The Adblock Plus beta for Safari on OS X joins versions already available for Chrome, Firefox, Opera, and Internet Explorer. The company doesn't support Safari on iOS devices, though it does have a version for Android phones.

"Our goal is to make the Internet better for everyone by empowering people to block obnoxious ads while simultaneously encouraging websites to run user-friendly, responsible advertisements instead of intrusive banners, overlays, and pop-ups," Till Faida, the co-founder of Adblock Plus, said in a statement Tuesday.

The company has taken an unusual approach: it blocks only ads that aren't permitted through a whitelisting process. Whitelisting is free for small publishers but not for large ones, and Adblock Plus will only whitelist ads that meet its acceptable ads policy for non-intrusiveness. For example, all pop-ups or ads that obscure a Web page are banned.

Adblock Plus shouldn't be confused with AdBlock, a different browser plug-in that works in Chrome, Safari, and Opera and that like Adblock Plus is an open-source project. AdBlock says it's "unimpressed" with Adblock Plus' for-fee whitelisting approach and simply blocks all ads.

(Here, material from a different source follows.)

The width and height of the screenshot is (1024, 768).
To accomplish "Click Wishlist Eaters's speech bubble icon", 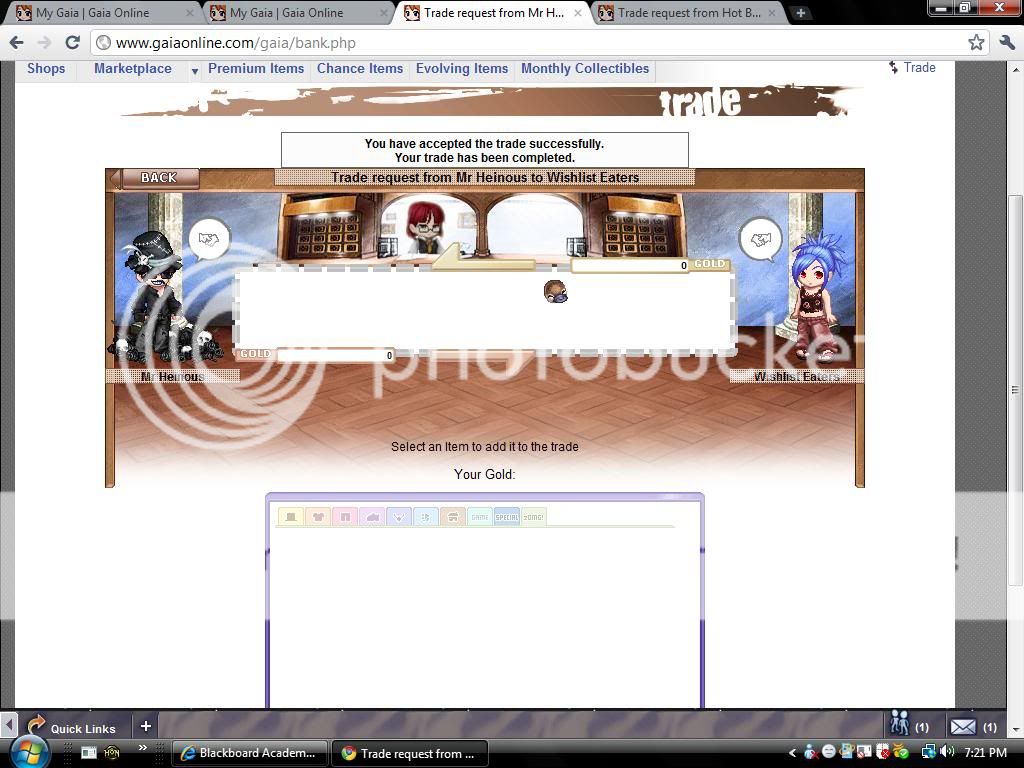I will 761,239.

Ad blockers can free the Web from pesky distractions -- but those pesky distractions are often what pay the bills for Web sites. With both AdBlock and Adblock Plus, users can fine-tune behavior to allow ads on some sites, and with Adblock Plus, users can set it to block all ads, not just whitelisted ones.

The Adblock Plus Safari plug-in still has some issues, particularly when used with Safari 5.1 or 7.0, Adblock Plus said. "It's been thoroughly tested, but we are still hoping to get valuable user feedback to optimize performance," Faida said.